- Work request
Copy only those lines which run from the line containing "Viewport: 1000px width, 750px height." to the end of the entries below, both inclusive, exactly as written and with no pictures.

<<<<

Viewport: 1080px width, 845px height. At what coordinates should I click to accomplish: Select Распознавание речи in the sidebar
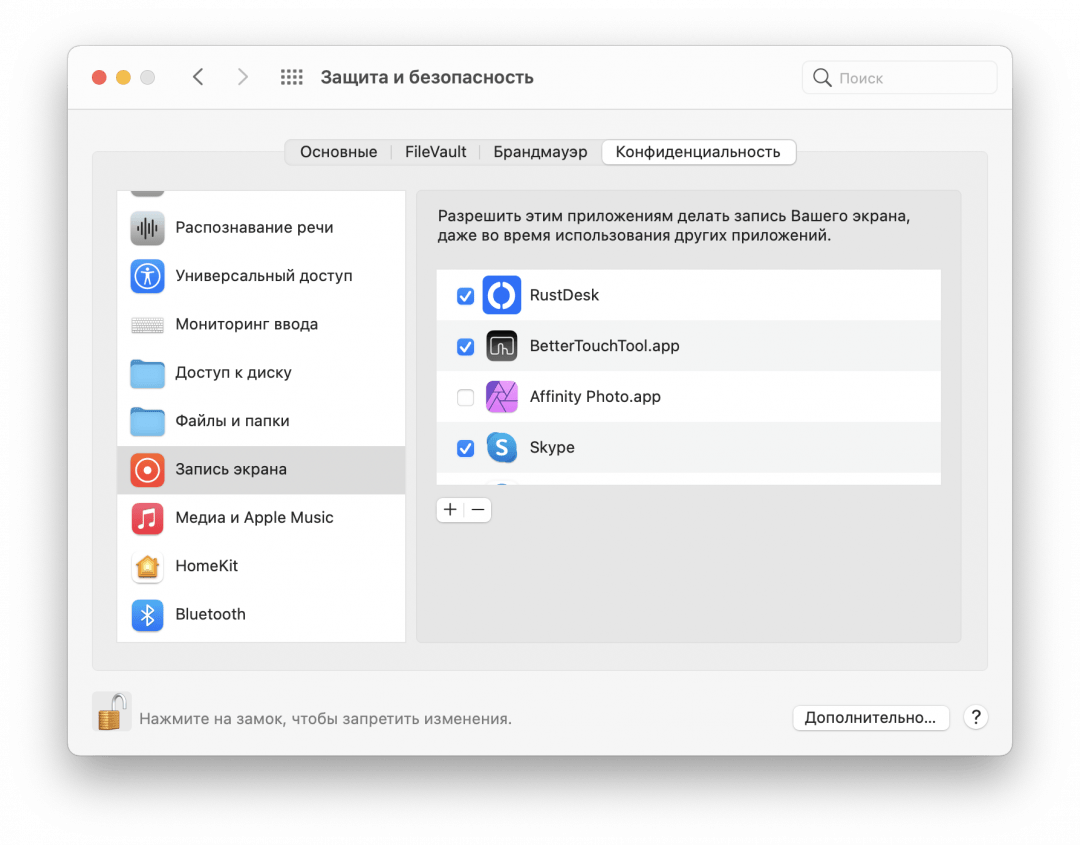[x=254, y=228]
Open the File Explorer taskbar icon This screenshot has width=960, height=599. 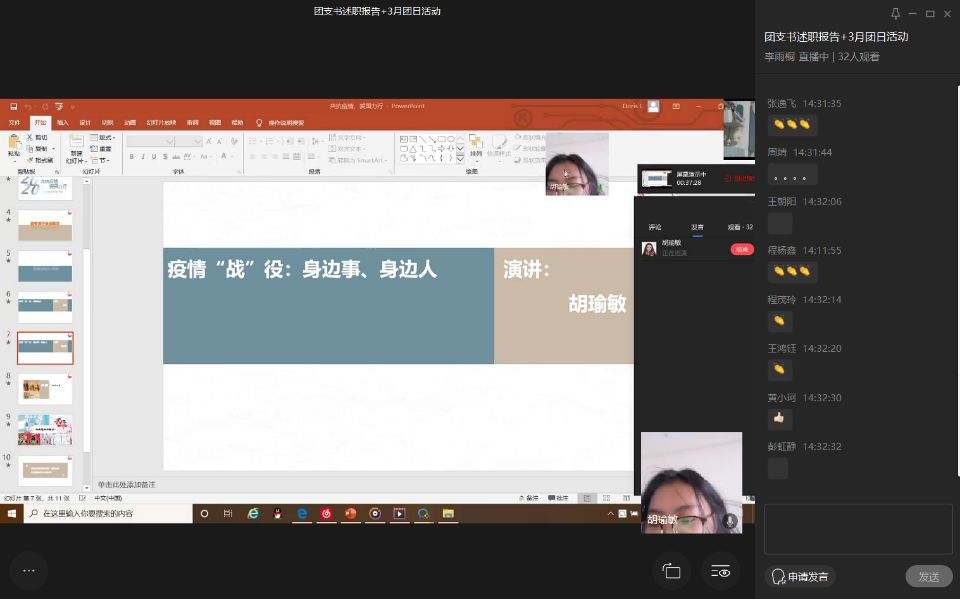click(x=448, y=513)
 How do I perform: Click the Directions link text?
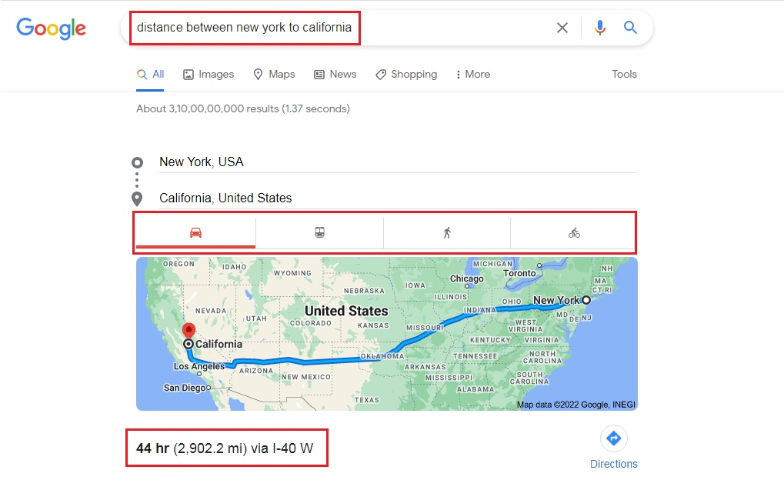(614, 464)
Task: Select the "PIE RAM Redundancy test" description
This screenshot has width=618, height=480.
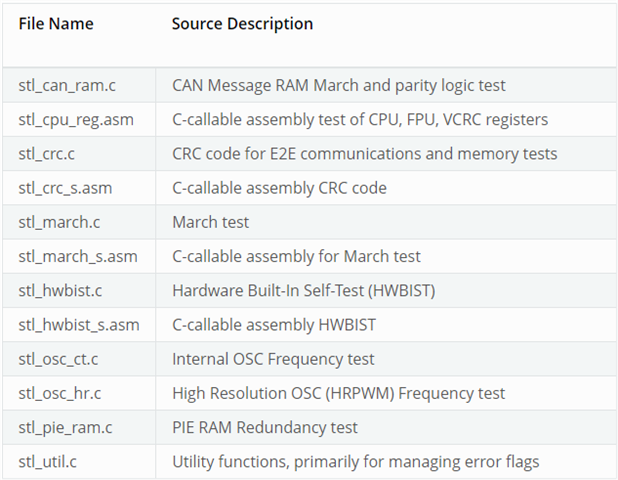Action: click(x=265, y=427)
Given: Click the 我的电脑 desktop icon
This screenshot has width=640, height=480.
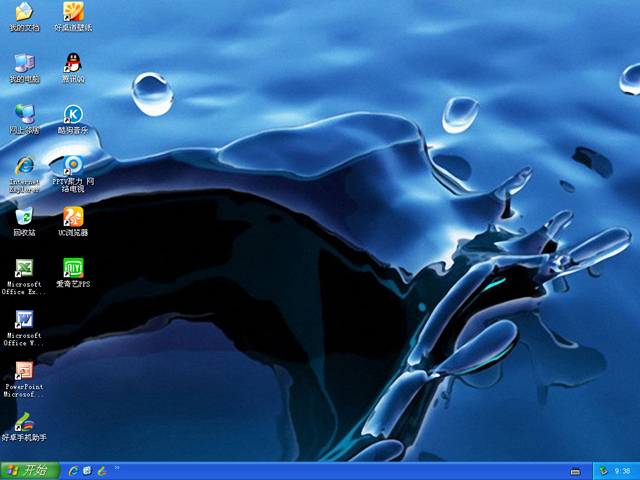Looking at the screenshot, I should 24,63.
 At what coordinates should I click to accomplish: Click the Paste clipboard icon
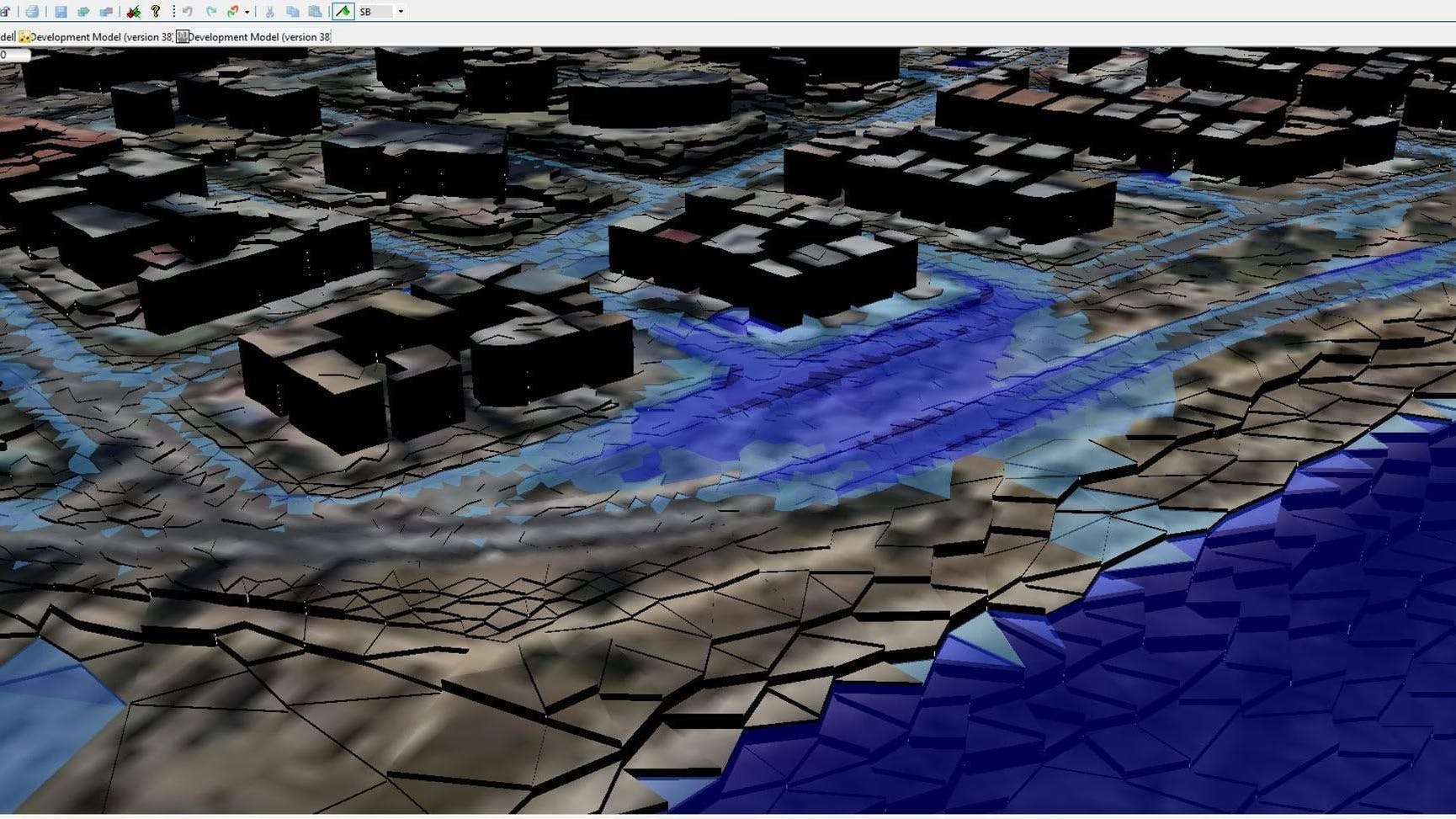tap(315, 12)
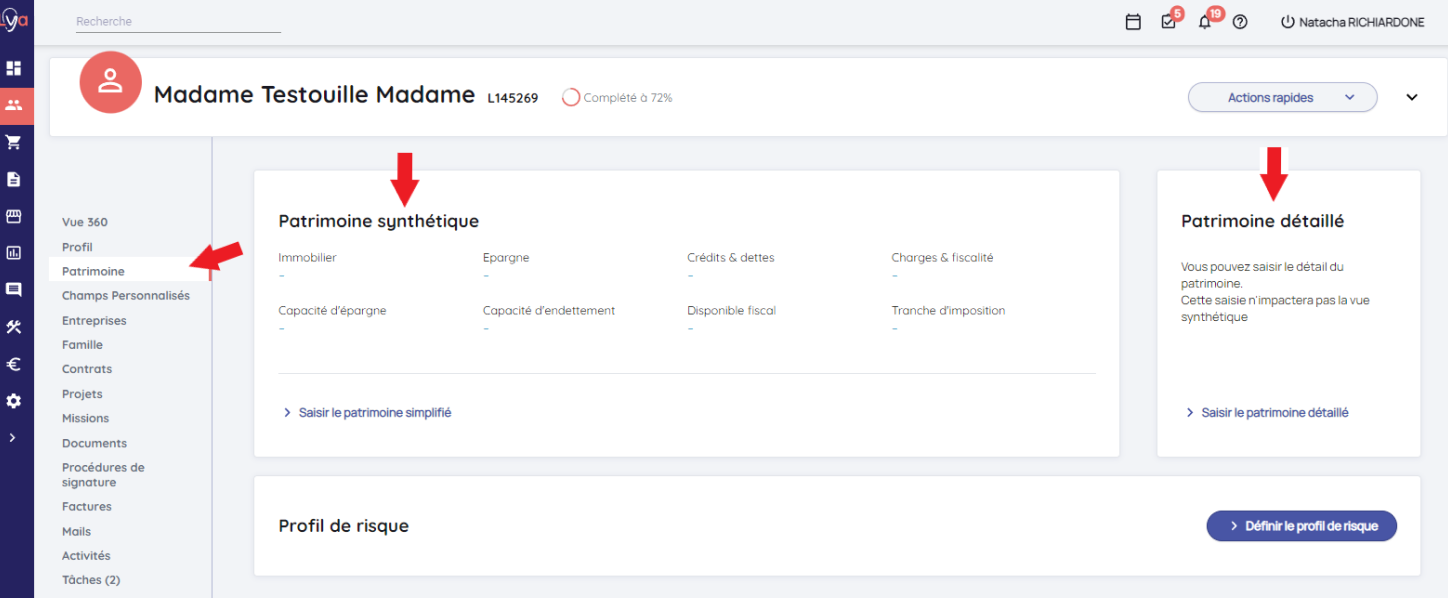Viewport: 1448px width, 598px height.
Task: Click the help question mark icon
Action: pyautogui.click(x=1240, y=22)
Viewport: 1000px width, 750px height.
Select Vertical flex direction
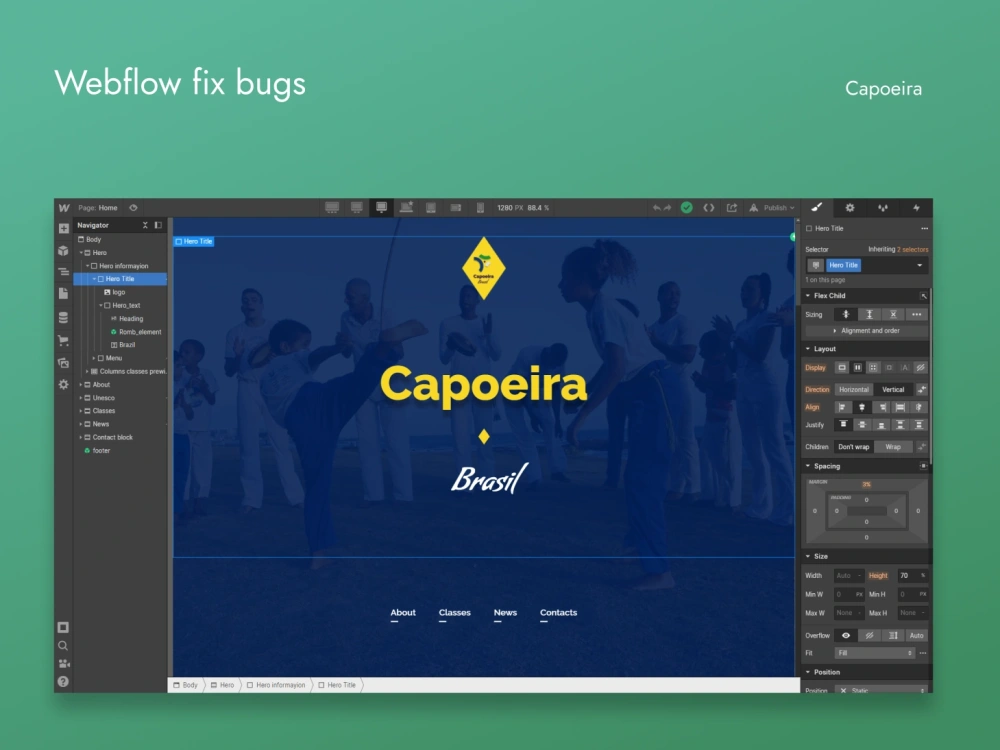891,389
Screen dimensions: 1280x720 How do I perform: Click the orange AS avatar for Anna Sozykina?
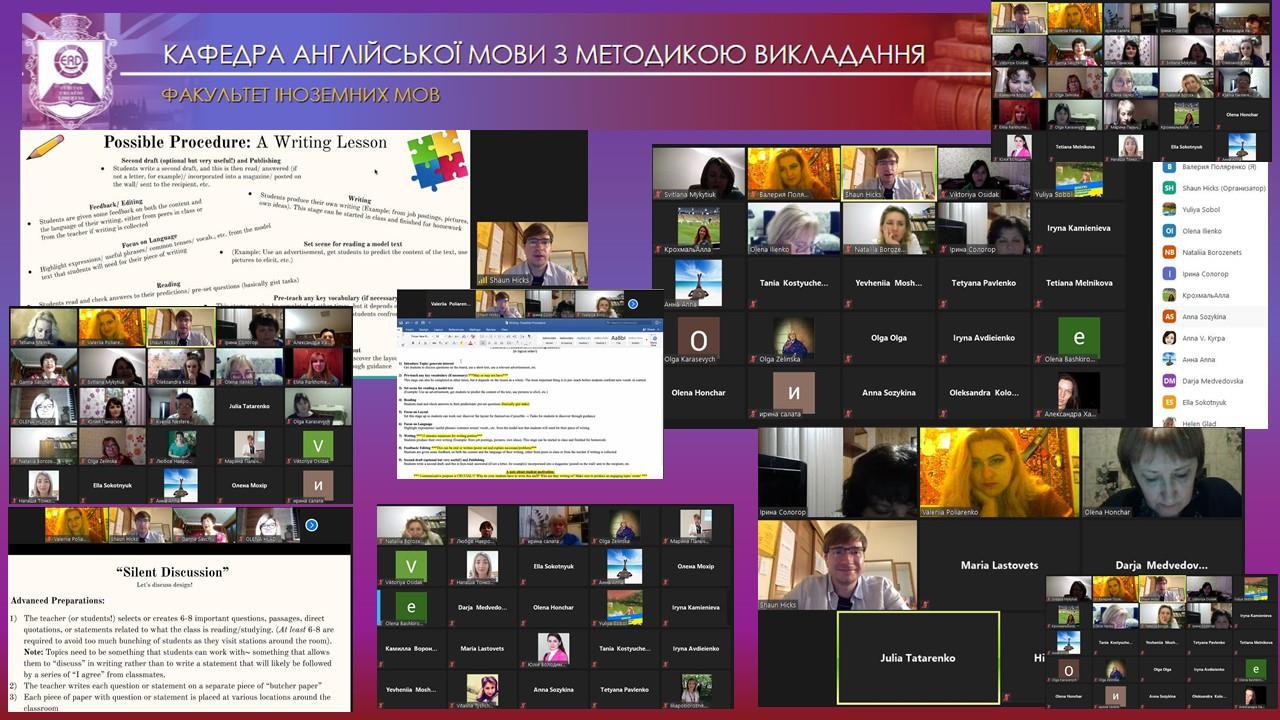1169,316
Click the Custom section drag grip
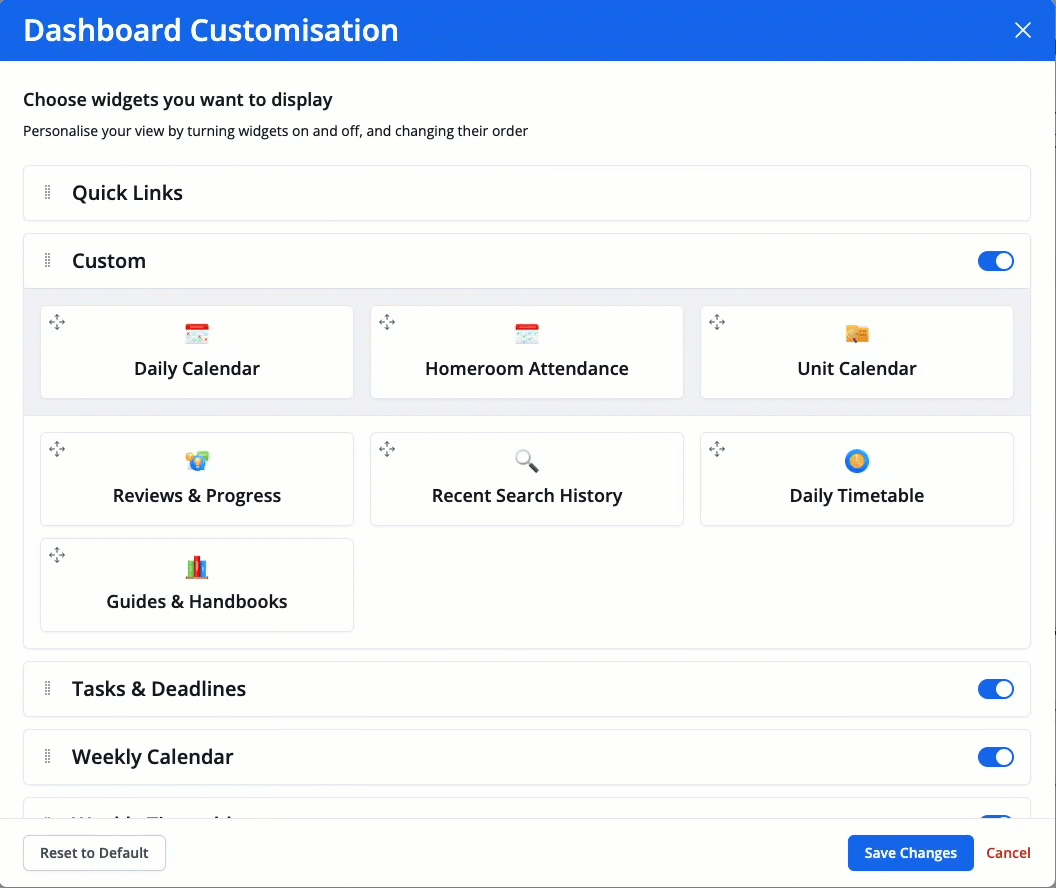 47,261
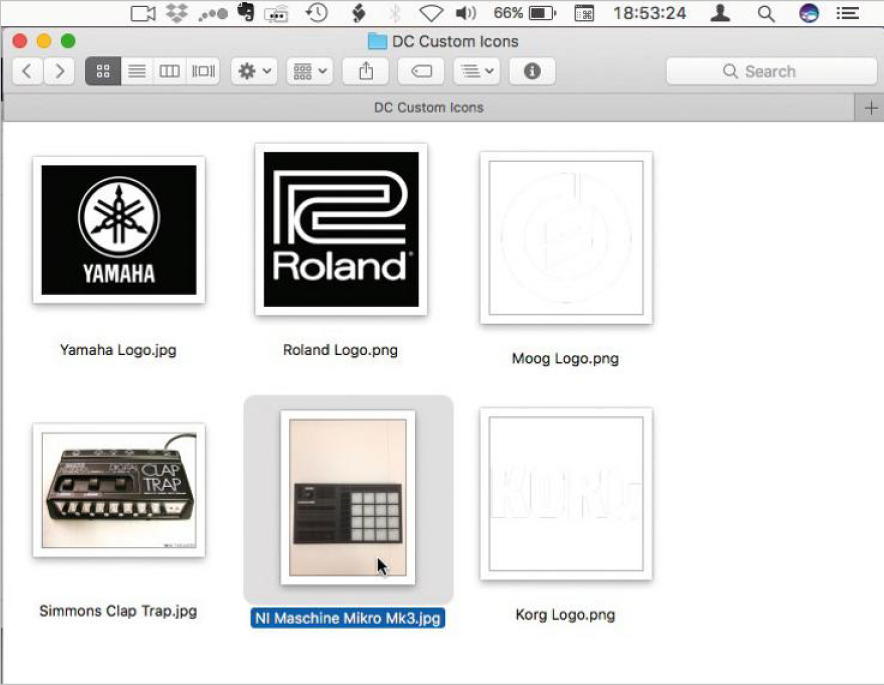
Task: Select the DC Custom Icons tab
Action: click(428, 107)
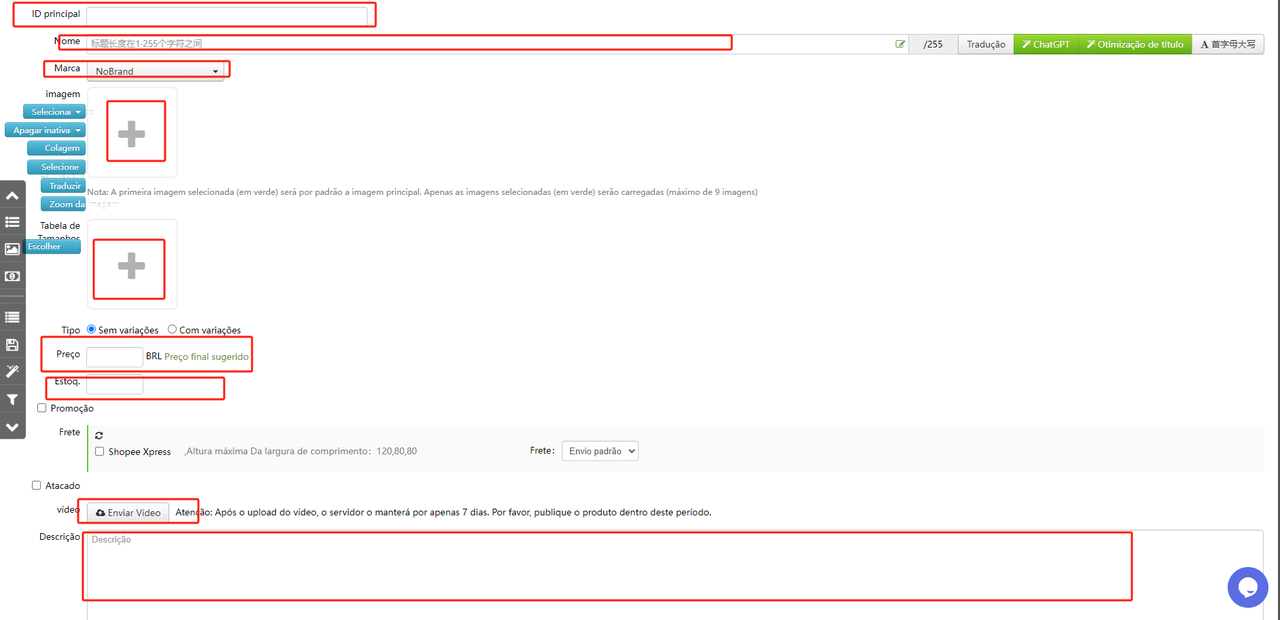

>>>>

- Answer area
Viewport: 1000px width, 750px height.
Select Vertical flex direction
891,389
Screen dimensions: 1280x720 How do I perform: Click the orange AS avatar for Anna Sozykina?
1169,316
Click the Custom section drag grip
 47,261
Task: Select the DC Custom Icons tab
Action: click(428, 107)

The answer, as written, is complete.